On the legal side, do any of them have power of attorney? I’m not sure how they can prevent her from accessing her own home. Definitely a solicitor needs to be involved. Tbh I would fight with social services, perhaps get a letter from your MILs doctor stating her health and if he/ she believes she can be around FIL. Social services should not have made that decision without evidence and talking to SIL is not evidence.

CheneHetre · 02/06/2021 07:35

Is there a financial reason why they are doing this, are the aunt and daughter going to claim the house as theirs when he passes?

Moondust001 · 02/06/2021 07:40

@CheneHetre

Is there a financial reason why they are doing this, are the aunt and daughter going to claim the house as theirs when he passes?
I hate to say it but this was my immediate thought too - they are after money. I think a solicitors advice is urgently called for. I suspect you may be seeing undue influence being brought to bear on FIL.
bishbashbosh99 · 02/06/2021 07:43

This is a fucking disgrace! Sorry you're having to witness this

CheneHetre · 02/06/2021 07:44

Look out for a “new will”

MyFloorIsLava · 02/06/2021 07:45

You definitely need urgent legal advice. I cannot see how you can prevent someone returning to their own home without a court order. I agree with posters who say they want to claim on the house when FIL passes away.

maddening · 02/06/2021 07:50

They want the property, it is clear that mil will survive fil and they want the house i would bet.

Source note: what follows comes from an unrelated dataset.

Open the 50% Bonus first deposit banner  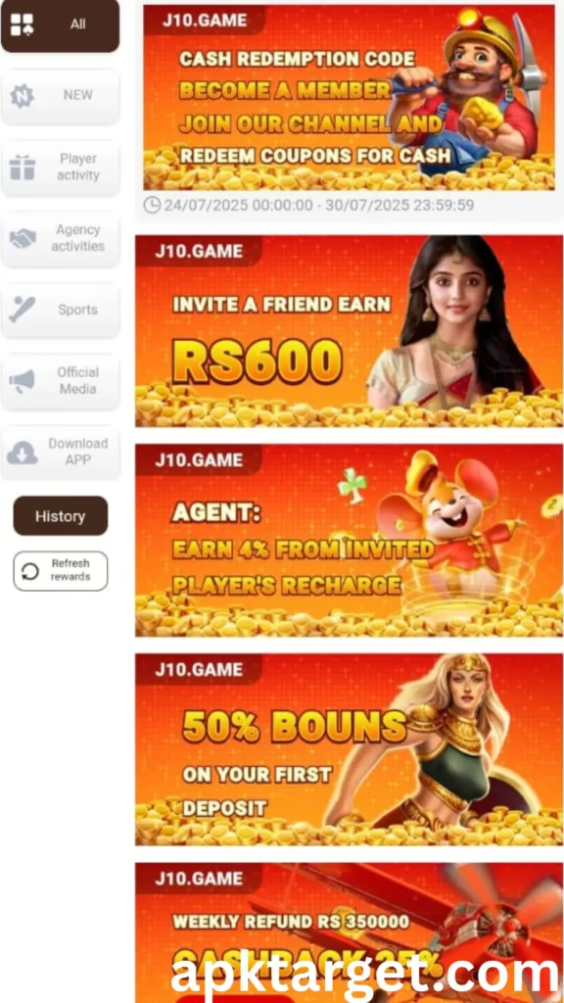[x=349, y=749]
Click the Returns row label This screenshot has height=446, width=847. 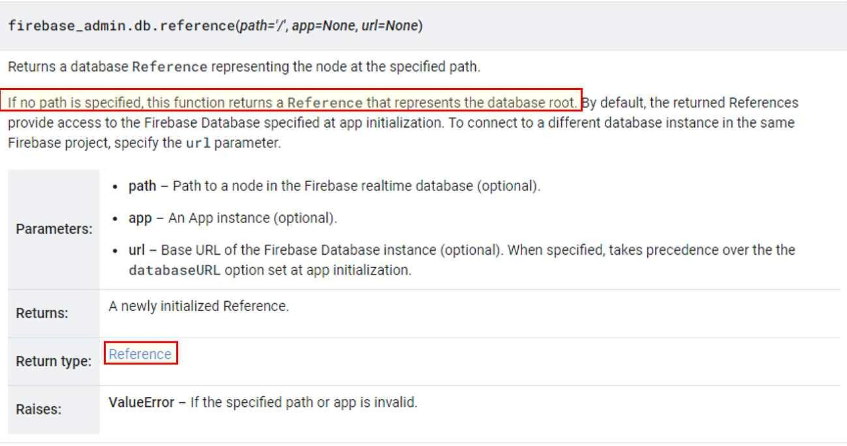tap(42, 313)
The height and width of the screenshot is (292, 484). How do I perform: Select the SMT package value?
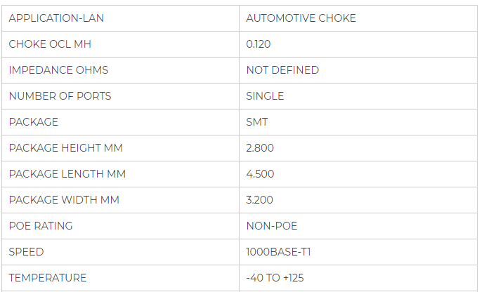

I would go to a solicitor.

Rupertpenrysmistress · 02/06/2021 07:56

Sorry if missed it, what does step father say? Does he have capacity? Does his daughter have POA for health and welfare? Your DH should speak to the discharge co ordinator, if father in law wants her home and has capacity no one can stop her.

What a horrible situation.

RincewindsHat · 02/06/2021 07:56

Surely you just take her round and ask the police to help you gain entry to the property?

squiglet111 · 02/06/2021 07:59

If her name is on the property too I suggest you turn up with her and demand entry. If they refuse call the police. It inhumane for a husband and wife not to be together like this. I'm sure he's more distraught at not being with his wife. Are you able to stay with them for a few days to help sort out care for her too? Sounds very difficult. The sister and daughter have no right to do this.

Star81 · 02/06/2021 08:00

If they are married and jointly own the home they cannot stop her from accessing it.

EveMerc75 · 02/06/2021 08:32

Thank you so much for all your comments, the problem is we have been told father in law is too upset to see her and doesn't want her to visit incase she falls, she hasn't fallen here in 3 weeks! Husband is furious but he also loves his step dad very much and doesn't want to cause a raucous for him, its not an option to take them out, he is bedbound, very frail and weak. I will seek legal advice this morning, I can't imagine taking her round and her not being able to go in, I honestly think that would break her. As for the house and money (I don't think there is much money) with it being her house too I'm not sure he could leave it to someone else, its a situation I just can't understand, I'm not sure what the motivation for it is.

OP posts:
Sleeplessem · 02/06/2021 08:45

@EveMerc75 he could technically leave his share to anyone as per a will. Only if he dies intestate would it automatically go to next of kin (MIL)

And they won’t even let her and you both pop around for a cup of tea at his house?